**Directions**
Format every line of the rows below as a JSON array of strings, one string per line, and omit blank lines.

**Available records**
________________
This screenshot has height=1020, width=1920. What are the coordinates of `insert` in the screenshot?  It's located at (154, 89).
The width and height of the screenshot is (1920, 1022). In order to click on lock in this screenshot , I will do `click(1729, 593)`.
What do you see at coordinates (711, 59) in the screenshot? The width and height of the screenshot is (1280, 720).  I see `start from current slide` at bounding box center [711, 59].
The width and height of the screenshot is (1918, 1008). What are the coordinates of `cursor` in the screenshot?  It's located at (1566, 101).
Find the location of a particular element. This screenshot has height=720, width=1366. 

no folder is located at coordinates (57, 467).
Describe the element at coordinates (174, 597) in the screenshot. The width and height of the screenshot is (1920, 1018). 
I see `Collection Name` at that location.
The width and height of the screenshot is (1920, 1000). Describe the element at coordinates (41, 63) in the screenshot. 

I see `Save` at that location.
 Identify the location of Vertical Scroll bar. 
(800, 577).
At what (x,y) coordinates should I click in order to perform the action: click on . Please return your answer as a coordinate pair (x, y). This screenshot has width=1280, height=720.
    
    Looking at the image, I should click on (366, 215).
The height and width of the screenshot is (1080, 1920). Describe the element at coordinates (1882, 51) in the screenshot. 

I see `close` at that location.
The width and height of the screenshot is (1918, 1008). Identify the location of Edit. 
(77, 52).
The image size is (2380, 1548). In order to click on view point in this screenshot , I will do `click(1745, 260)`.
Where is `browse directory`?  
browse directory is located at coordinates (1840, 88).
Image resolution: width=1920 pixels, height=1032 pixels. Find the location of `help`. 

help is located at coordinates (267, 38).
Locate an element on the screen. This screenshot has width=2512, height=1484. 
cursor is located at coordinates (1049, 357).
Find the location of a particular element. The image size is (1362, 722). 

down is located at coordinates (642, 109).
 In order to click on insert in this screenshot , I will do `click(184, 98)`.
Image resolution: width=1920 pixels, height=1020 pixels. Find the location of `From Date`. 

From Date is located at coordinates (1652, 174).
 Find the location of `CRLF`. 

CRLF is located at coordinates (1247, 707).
________________
**Output of the task**
[
  "This screenshot has height=1020, width=1920. What are the coordinates of `insert` in the screenshot?  It's located at (154, 89).",
  "The width and height of the screenshot is (1920, 1022). In order to click on lock in this screenshot , I will do `click(1729, 593)`.",
  "What do you see at coordinates (711, 59) in the screenshot? The width and height of the screenshot is (1280, 720).  I see `start from current slide` at bounding box center [711, 59].",
  "The width and height of the screenshot is (1918, 1008). What are the coordinates of `cursor` in the screenshot?  It's located at (1566, 101).",
  "Find the location of a particular element. This screenshot has height=720, width=1366. ",
  "no folder is located at coordinates (57, 467).",
  "Describe the element at coordinates (174, 597) in the screenshot. The width and height of the screenshot is (1920, 1018). ",
  "I see `Collection Name` at that location.",
  "The width and height of the screenshot is (1920, 1000). Describe the element at coordinates (41, 63) in the screenshot. ",
  "I see `Save` at that location.",
  " Identify the location of Vertical Scroll bar. ",
  "(800, 577).",
  "At what (x,y) coordinates should I click in order to perform the action: click on . Please return your answer as a coordinate pair (x, y). This screenshot has width=1280, height=720.",
  "    Looking at the image, I should click on (366, 215).",
  "The height and width of the screenshot is (1080, 1920). Describe the element at coordinates (1882, 51) in the screenshot. ",
  "I see `close` at that location.",
  "The width and height of the screenshot is (1918, 1008). Identify the location of Edit. ",
  "(77, 52).",
  "The image size is (2380, 1548). In order to click on view point in this screenshot , I will do `click(1745, 260)`.",
  "Where is `browse directory`?  ",
  "browse directory is located at coordinates (1840, 88).",
  "Image resolution: width=1920 pixels, height=1032 pixels. Find the location of `help`. ",
  "help is located at coordinates (267, 38).",
  "Locate an element on the screen. This screenshot has width=2512, height=1484. ",
  "cursor is located at coordinates (1049, 357).",
  "Find the location of a particular element. The image size is (1362, 722). ",
  "down is located at coordinates (642, 109).",
  " In order to click on insert in this screenshot , I will do `click(184, 98)`.",
  "Image resolution: width=1920 pixels, height=1020 pixels. Find the location of `From Date`. ",
  "From Date is located at coordinates (1652, 174).",
  " Find the location of `CRLF`. ",
  "CRLF is located at coordinates (1247, 707)."
]